It took me twelve years after I transitioned before I was able to afford the surgery I wanted. Twelve years in which I lived every day with a driver’s licence and health card that said I was male; twelve years in which I feared, every single time I left my home, that this would be the day I met the mean cop, who’d put me in the boys’ jail until my lawyer showed up. If my lawyer showed up. Twelve years in which I didn’t dare do anything to interact with my governments any more than I absolutely had to, because every time I did so, i got treated like shit by clerks who saw my ID.
Once, while trying to set up a bank account, I had the bank manager calling the police, because she said I was trying to commit fraud by not telling her that I “wasn’t a woman”, as indicated by my ID.
Twelve years. In that time, the state of my genitals was everyone’s fucking business, and they treated it as the single most important fact about my existence.
So pardon me if I have a tough time accepting a society dismissing the importance of genitalia as “junk”, given how very deeply I have felt the pain of society’s disapproval of my (presumed) genitalia for many years.

● Recorded information
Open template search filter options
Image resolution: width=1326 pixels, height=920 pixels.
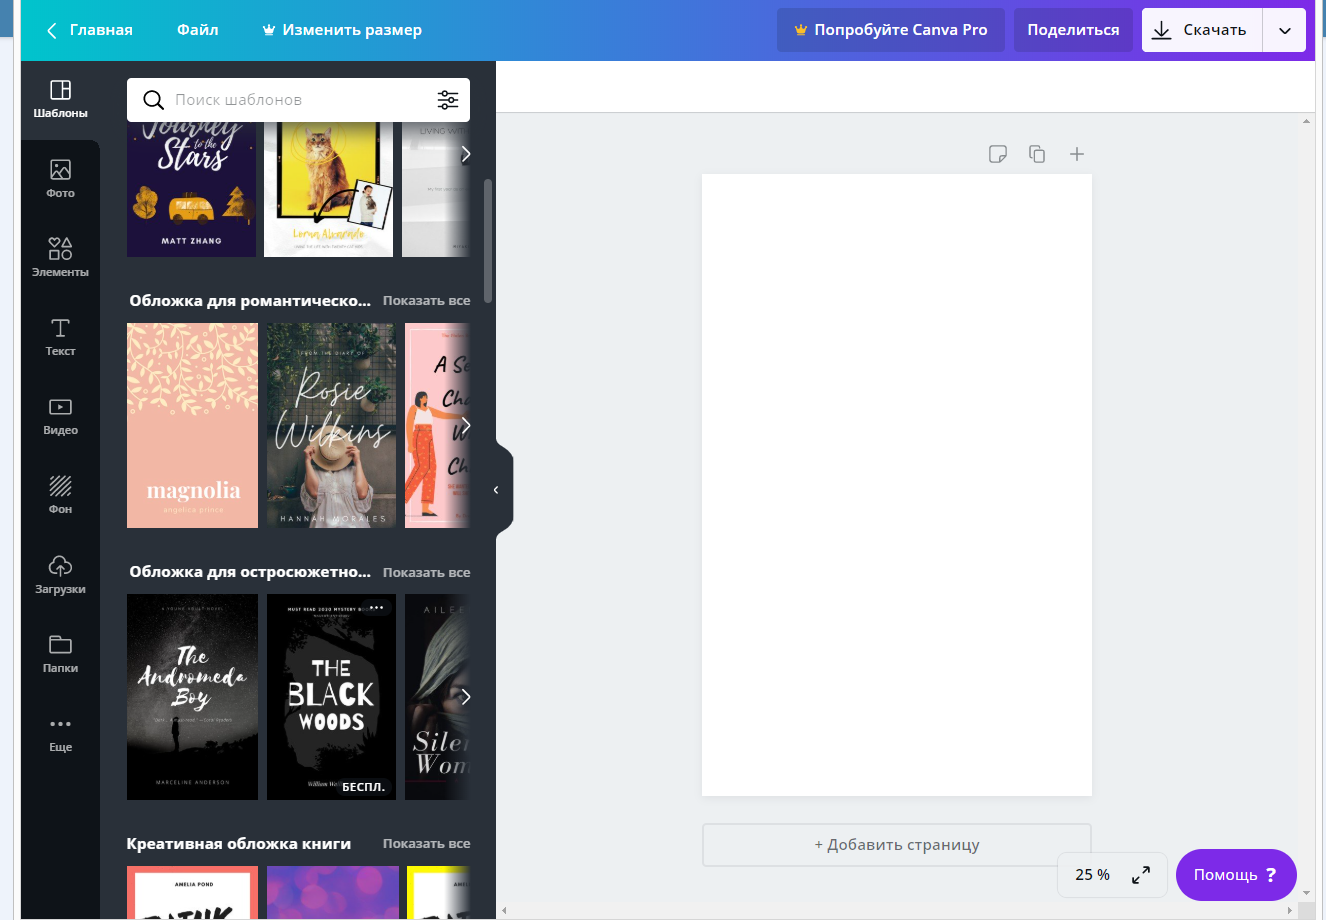coord(447,100)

● Your instructions
Copy out the entire passage about the twelve years after transitioning, word for word. The data stands apart from the text.

● Exercise answer
It took me twelve years after I transitioned before I was able to afford the surgery I wanted. Twelve years in which I lived every day with a driver’s licence and health card that said I was male; twelve years in which I feared, every single time I left my home, that this would be the day I met the mean cop, who’d put me in the boys’ jail until my lawyer showed up. If my lawyer showed up. Twelve years in which I didn’t dare do anything to interact with my governments any more than I absolutely had to, because every time I did so, i got treated like shit by clerks who saw my ID.
Once, while trying to set up a bank account, I had the bank manager calling the police, because she said I was trying to commit fraud by not telling her that I “wasn’t a woman”, as indicated by my ID.
Twelve years. In that time, the state of my genitals was everyone’s fucking business, and they treated it as the single most important fact about my existence.
So pardon me if I have a tough time accepting a society dismissing the importance of genitalia as “junk”, given how very deeply I have felt the pain of society’s disapproval of my (presumed) genitalia for many years.